***** Extracted information *****

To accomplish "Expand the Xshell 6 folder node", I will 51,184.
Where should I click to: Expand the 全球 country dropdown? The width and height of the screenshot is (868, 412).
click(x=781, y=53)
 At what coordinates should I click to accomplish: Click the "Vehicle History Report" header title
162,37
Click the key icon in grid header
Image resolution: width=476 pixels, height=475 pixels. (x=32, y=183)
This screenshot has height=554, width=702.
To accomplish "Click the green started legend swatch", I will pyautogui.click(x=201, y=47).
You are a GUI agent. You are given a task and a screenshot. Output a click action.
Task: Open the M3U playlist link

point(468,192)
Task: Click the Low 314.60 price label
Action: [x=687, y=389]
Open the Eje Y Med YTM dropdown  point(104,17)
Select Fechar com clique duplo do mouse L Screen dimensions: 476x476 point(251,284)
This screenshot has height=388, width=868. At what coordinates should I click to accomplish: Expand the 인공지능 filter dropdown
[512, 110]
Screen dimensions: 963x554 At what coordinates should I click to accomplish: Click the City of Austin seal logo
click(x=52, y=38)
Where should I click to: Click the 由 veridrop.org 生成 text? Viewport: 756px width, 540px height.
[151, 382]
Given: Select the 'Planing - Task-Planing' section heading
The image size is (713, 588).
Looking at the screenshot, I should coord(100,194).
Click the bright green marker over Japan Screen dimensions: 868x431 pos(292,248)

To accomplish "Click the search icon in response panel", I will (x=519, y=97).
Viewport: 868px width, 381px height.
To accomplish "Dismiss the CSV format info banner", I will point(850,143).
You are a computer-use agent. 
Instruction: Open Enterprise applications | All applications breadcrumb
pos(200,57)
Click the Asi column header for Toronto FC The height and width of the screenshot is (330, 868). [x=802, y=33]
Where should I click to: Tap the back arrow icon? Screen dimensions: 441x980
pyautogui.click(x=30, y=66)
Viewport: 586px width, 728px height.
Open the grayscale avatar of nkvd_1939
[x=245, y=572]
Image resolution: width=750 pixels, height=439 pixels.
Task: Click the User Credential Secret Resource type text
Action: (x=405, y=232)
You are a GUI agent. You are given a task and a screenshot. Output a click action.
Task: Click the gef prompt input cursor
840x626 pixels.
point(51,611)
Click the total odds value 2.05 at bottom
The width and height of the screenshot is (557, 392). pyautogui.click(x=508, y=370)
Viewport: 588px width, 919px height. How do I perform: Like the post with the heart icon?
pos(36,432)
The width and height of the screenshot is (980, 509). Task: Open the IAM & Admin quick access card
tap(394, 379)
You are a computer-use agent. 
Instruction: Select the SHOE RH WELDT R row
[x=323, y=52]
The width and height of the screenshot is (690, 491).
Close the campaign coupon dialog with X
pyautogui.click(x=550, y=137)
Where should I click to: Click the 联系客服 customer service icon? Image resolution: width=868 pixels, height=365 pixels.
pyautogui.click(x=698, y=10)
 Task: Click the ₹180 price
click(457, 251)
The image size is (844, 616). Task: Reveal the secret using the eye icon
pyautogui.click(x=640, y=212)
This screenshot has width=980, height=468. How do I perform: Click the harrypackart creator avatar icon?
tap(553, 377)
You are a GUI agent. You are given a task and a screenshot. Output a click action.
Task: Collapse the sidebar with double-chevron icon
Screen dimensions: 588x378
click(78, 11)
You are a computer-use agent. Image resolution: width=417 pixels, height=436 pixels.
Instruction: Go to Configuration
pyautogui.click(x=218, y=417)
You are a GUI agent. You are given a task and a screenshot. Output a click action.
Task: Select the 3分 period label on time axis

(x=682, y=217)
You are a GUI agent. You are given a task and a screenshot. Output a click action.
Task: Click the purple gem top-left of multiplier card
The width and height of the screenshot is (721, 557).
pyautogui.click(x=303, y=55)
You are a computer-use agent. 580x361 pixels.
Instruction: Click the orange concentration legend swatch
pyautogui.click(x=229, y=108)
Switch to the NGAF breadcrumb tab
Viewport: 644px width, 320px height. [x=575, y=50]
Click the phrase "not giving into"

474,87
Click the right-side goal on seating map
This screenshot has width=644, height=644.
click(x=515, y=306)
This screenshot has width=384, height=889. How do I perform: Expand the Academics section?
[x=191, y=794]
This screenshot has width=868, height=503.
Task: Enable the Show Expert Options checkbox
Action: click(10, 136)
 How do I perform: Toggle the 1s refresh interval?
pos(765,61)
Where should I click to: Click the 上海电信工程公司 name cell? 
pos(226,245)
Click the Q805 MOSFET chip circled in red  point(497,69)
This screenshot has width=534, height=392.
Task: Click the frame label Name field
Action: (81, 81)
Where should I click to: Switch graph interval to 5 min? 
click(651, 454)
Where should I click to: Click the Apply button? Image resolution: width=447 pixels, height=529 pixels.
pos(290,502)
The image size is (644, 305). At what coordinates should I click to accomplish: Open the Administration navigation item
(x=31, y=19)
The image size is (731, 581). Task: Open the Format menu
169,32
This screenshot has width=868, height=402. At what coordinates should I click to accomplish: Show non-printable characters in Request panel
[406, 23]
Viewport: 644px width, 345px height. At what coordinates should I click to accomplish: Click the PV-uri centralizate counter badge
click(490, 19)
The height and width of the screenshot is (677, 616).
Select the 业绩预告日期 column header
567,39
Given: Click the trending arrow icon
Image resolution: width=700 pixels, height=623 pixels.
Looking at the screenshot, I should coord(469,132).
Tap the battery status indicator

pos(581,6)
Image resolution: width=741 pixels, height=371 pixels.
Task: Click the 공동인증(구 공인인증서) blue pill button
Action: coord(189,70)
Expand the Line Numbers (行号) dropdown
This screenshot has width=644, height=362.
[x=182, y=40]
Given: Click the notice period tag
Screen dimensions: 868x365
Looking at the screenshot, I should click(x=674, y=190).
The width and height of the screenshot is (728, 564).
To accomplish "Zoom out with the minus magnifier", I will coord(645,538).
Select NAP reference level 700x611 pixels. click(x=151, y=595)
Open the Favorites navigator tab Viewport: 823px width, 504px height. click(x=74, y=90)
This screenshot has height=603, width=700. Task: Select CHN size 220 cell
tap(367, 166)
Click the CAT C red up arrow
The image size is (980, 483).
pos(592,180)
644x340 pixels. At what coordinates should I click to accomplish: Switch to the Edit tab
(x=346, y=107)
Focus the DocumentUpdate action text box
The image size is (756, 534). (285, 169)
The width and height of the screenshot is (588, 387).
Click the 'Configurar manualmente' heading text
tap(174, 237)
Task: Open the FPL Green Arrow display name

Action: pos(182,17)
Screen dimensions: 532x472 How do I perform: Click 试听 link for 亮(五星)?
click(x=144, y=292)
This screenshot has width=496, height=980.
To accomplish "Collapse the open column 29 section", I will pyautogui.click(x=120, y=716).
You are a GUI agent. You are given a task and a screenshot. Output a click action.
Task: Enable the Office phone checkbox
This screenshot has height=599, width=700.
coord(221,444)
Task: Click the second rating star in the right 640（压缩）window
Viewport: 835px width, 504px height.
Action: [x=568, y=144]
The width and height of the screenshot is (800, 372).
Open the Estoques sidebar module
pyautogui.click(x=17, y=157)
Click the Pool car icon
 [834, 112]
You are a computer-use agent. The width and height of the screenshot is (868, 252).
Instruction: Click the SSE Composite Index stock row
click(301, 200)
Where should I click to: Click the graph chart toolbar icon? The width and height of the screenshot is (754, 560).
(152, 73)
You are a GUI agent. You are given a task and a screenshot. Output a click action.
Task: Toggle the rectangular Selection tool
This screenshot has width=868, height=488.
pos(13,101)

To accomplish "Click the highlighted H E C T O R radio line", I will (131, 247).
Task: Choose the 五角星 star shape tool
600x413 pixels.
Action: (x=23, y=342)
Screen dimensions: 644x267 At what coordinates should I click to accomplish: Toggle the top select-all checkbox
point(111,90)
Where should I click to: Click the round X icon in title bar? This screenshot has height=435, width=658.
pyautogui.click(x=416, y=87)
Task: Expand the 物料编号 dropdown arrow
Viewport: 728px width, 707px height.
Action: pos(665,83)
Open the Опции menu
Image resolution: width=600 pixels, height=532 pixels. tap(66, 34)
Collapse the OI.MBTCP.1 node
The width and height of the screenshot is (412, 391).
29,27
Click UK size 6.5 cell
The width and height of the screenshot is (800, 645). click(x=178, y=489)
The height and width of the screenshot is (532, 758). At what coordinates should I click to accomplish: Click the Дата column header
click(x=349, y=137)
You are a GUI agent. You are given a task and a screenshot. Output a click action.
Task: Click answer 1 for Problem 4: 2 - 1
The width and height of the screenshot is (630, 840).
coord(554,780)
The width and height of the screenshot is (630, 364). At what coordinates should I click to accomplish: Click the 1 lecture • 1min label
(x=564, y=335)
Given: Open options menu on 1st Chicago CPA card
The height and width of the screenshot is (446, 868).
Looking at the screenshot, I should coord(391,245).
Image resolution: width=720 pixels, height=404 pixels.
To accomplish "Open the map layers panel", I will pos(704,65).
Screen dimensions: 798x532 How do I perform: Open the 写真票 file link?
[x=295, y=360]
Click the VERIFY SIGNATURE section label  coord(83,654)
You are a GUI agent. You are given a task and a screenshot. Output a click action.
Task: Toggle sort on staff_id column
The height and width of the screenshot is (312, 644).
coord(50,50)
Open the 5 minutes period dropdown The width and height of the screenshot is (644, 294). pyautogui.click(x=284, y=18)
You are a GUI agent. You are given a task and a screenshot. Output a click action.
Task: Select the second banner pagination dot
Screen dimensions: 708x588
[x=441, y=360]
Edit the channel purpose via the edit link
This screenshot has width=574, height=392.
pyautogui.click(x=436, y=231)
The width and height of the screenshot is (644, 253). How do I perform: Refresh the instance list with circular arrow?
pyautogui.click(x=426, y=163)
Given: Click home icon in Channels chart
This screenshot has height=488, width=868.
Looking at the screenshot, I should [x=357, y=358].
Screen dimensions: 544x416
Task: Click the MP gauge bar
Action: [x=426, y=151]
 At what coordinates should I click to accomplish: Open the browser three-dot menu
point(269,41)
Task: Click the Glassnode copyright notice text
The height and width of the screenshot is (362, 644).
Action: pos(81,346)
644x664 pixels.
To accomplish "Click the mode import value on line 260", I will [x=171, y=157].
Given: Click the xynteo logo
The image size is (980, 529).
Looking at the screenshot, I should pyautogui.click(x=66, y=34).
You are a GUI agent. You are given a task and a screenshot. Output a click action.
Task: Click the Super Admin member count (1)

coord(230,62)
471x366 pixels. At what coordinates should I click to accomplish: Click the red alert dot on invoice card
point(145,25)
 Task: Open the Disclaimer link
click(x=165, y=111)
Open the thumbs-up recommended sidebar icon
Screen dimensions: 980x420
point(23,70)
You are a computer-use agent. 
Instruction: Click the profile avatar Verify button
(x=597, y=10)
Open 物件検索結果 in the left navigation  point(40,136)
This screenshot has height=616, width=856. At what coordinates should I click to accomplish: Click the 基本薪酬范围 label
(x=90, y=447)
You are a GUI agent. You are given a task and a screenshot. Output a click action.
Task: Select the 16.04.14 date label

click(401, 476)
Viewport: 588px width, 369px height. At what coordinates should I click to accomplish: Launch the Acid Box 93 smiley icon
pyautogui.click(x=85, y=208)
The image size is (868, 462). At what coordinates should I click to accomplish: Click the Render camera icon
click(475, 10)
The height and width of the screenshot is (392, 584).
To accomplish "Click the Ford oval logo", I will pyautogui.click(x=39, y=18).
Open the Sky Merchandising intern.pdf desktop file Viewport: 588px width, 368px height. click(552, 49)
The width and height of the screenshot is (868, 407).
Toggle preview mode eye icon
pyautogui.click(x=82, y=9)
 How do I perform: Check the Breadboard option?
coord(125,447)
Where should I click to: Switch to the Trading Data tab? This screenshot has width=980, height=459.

*****

* Work item: Looking at the data above, show all lines where the word "notice" occurs.

* Answer to this exercise:
Given: Click the notice period tag
Task: Click the Glassnode copyright notice text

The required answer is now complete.